SOURCE -
□ □ □ □
Of course, not all financial restructurings of a company or group will necessarily involve a reduction in principal amounts owed under a loan. Prior to (and often in an attempt to avoid) the event of a debt release, a lender and borrower may agree to modify the terms of the existing debt through an “amend and extend” arrangement or a refinancing.
Under previous U.K. GAAP, a modification to the terms of the debt, or a replacement of the debt, of a borrower would not normally result in the borrower recognizing profits or losses for accounting purposes, even where the modification materially benefited the borrower.
This position has now changed. For accounting periods commencing on or after January 1, 2015, U.K. companies will not be permitted to prepare their accounts in accordance with “old” U.K. GAAP. Instead, entities that applied old U.K. GAAP1 must transition to an alternative accounting standard. It is expected that many U.K. companies will transition to Financial Reporting Standard (FRS) 102.
Under that accounting standard, where the terms of a financial liability of a company are substantially modified, the company must account for the modification as the cancellation of the original financial liability (i.e., the original liability is derecognized in the borrower’s accounts) and the recognition of a new financial liability. The new financial liability is initially recognized in the accounts at its fair value. Where the carrying value of the original liability exceeds the fair value of the new liability, the difference is recorded as profit in the borrower company’s accounts. In the case of a modification of distressed debt, this will typically result in accounting profit being realized by the debtor company, reflecting a relaxation of the terms of the debt (e.g., a change in interest rate, an extension of the maturity date, a softening of covenants) and/or a deterioration in the borrower company’s creditworthiness.
To take a basic example, assume that a U.K. company is the borrower under a loan of 100. The liability is recorded in its accounts at 100. The company agrees with its lender to amend the terms of the loan, such as extending the repayment date and making certain other changes. The principal amount due under the loan remains at 100 (i.e., there is no release of any part of the debt). The changes to the debt amount to a “substantial modification” for accounting purposes, and so the company derecognizes the 100 liability under the “old” loan in its accounts and recognizes a “new” loan at its fair value. As a result of the changes made to the loan and the current creditworthiness of the company, the fair value of the “new” loan is only 80. The company therefore recognizes a credit of 20 in its profit and loss account in the accounting period in which the changes to the debt take place. The company would then subsequently recognize total accounting debits of 20 from that period to maturity of the loan as the debt is written up to its face value of 100 in its accounts.
On basic U.K. tax principles, the accounting credit of 20 would be taxable in full in the period in which it arises. The accounting debits of 20 should be relievable for tax purposes over the remaining life of the loan; however, there will be a tax mismatch, since those debits may not be carried back to offset the one-off taxable credit of 20 at the outset.
□ □ □ □
Element lookup data -
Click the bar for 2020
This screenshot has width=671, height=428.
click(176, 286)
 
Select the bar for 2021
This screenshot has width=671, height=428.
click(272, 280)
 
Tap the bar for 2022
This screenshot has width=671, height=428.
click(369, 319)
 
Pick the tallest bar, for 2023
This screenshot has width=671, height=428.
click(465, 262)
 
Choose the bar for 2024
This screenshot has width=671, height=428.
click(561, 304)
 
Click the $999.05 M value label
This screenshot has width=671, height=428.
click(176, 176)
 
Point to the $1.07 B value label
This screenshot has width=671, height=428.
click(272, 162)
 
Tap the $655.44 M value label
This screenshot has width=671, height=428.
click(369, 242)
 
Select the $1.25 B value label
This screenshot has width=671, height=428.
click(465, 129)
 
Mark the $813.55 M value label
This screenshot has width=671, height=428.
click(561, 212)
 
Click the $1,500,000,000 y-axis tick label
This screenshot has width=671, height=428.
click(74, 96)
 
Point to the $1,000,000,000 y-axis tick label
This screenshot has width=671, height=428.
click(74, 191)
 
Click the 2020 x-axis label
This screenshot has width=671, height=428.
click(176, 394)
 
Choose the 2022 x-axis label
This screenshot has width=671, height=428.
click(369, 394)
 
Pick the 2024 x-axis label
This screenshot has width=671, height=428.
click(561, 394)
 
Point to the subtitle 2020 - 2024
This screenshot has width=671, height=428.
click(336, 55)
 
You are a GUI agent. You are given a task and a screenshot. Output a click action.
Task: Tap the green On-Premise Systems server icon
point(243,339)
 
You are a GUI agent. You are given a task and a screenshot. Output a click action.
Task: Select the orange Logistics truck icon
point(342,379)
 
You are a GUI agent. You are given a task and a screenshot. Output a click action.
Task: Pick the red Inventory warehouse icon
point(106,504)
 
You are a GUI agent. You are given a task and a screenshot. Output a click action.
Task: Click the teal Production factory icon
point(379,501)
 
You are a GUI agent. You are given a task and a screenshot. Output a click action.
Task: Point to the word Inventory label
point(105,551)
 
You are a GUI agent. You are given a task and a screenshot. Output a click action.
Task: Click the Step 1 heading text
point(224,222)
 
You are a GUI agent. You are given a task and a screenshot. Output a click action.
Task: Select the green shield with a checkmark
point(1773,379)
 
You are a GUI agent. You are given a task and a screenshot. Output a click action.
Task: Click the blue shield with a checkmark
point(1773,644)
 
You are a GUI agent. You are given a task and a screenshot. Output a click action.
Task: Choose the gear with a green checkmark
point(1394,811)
□ □ □ □
DIRECTIONS FOR THIS TASK - Continue the text on U.K. accounting and tax treatment of modified debt from where it stops.

TASK ANSWER -
3. The Corporate Rescue Exemptions
In 2013, HM Treasury announced wide-ranging proposals on the modernization of the U.K. tax treatment of corporate debt and derivatives. Those proposals included suggestions for changing how the U.K. tax legislation should address the restructurings of the debt of companies that are in financial distress.
Following a lengthy consultation period, draft legislation was published as part of the U.K.’s Finance Bill 2015, which, if enacted, would provide for new taxation exemptions in respect of releases, modifications or replacements of debt that take place as part of a genuine corporate rescue. The purpose of these exemptions is to promote early remedial action and facilitate the restructuring of debts of companies that are in danger of, but are not yet in, insolvency.
When would the exemptions apply?
As drafted, the proposed tax exemptions would apply in the following circumstances:
- Release of debt: A borrower would not be required to recognize taxable income in respect of a debt release if, immediately before the debt is released, it is reasonable to assume that, without the release and any arrangements of which the release forms part, there would be a material risk that, at some time within the next 12 months, the borrower would be unable to pay its debts.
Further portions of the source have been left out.